Outperforming closest peer ICICI Bank, the stock of Axis Bank has gained a sharp 30 per cent since the start of 2019, when the new Managing Director and Chief Executive Officer Amitabh Chaudhary took charge. Analysts highlight multiple triggers which could boost the bank’s return ratios going ahead. HDFC Securities’ Darpin Shah and Aakash Dattani believe that improving asset quality (with rising coverage), better risk practices, focus on high-yielding retail products, and cost consciousness will drive earnings. This should also improve the return ratio (return on assets and return on equity) of the bank.
Brokerages also expect the trend of lower slippages (accounts turning bad) in FY19 that improve the overall earnings to continue, though there could be some effect from macro headwinds. Decline in stressed assets and sub-investment-grade loan accounts (indicates high default probability) shows that the asset-quality cycle, mainly from the corporate pool, has peaked out. This along with the management’s confidence in terms of retail asset quality is expected to lower slippages. In fact, higher share of retail assets (50 per cent of total advances as of March 2019) offers further comfort in terms of asset quality.
The bank’s annual report points to a strong risk management architecture that has helped keep asset quality in retail better than peer average. With slippages likely to contract by over 100 basis points over the next two years, provisioning as a percentage of assets (credit cost) would also to come down by 100 basis points in FY20 and 30 basis points a year after. Gross non-performing assets (NPAs) or bad loans should also trend lower. Besides, improvement in provision coverage ratio (including write offs) to 77 per cent in FY19 from 65 per cent in FY18, will further curb incremental provisioning requirement for the bank, states a Motilal Oswal Financial Services report.
Further provisioning comfort also stems from the bank’s aim to move towards conservative approach on provisioning, risk and compliance. It has increased provisioning over and above the regulatory requirement on weak yet standard assets.
This apart, lower operating cost amid higher focus on technology and falling proportion of branch format despite branch additions of around 900 over the next few years, would also help.

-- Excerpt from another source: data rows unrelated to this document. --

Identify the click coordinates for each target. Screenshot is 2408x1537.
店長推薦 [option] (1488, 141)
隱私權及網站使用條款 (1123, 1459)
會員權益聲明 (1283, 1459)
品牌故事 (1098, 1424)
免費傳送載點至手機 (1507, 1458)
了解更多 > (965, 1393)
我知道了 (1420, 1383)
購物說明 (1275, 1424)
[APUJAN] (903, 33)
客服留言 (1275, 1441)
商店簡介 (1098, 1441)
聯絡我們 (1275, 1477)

There is also a shift in retail product mix with higher share of high-yield products such as credit card, personal loan, among others. This should help in taking care of the bank’s top line even as the cost of deposits is likely to rise amid lukewarm deposit growth of the banking industry. Even for Axis Bank cost of term deposits was 22 basis point higher in FY19. As per the annual report, the bank’s focus is now on retail term deposit besides current and savings accounts.
In fact, Chaudhary believes that the banking industry has seen return of credit growth and pricing power on account of shift in credit demand from NBFCs and bond markets back to banks. Axis Bank seems to be well positioned to leverage this opportunity given its branch network (4,050 branches) and capital position (capital adequacy 15.8 per cent as of March 2019).
Overall, if the bank performs as per the expectations, sharp upsides in the stock cannot be ruled out. Some analysts expect upsides of 11-14 per cent over the next year from current levels.